Be ready for whatever disease or variant is going around!

I asked Jane Orient, MD on HBN this week, what we should do to prevent covid (given her conclusion that the covid-19 vaccines and boosters will NOT prevent us from contracting the disease). She warned that we must be protected with adequate blood levels of vitamin D–and she supported that advice with results shown during the pandemic. I thought this week might be a good time to do a review of vitamin D and especially the great many dramatically important ways that we benefit from it.  By the way, I adapted the above graphic (thank you) from Pfizer’s article which (not surprisingly) discussed the vaccine and not nutrition.
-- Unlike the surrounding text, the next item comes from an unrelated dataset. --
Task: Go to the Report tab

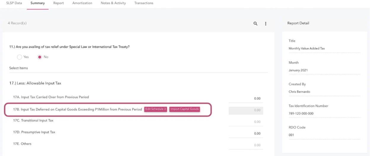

Nature’s original plan was that plants and people would get sunshine. In our modern industrialized world, most humans get very little. Typically we live and work indoors, drive to work and, when outside, have been conditioned to cover up, stay in the shade and apply sunscreen. (READ HERE about the toxic substances in sunscreens which can be absorbed into circulation and ironically cause cancer.) Sunshine delivers healthful energy waves. A good quality far infrared sauna can replace some of the energetic waves, but sun also stimulates our skin to turn cholesterol into vitamin D. Without significant sun exposure or supplementation, it is hard to get sufficient vitamin D because food is not a good source.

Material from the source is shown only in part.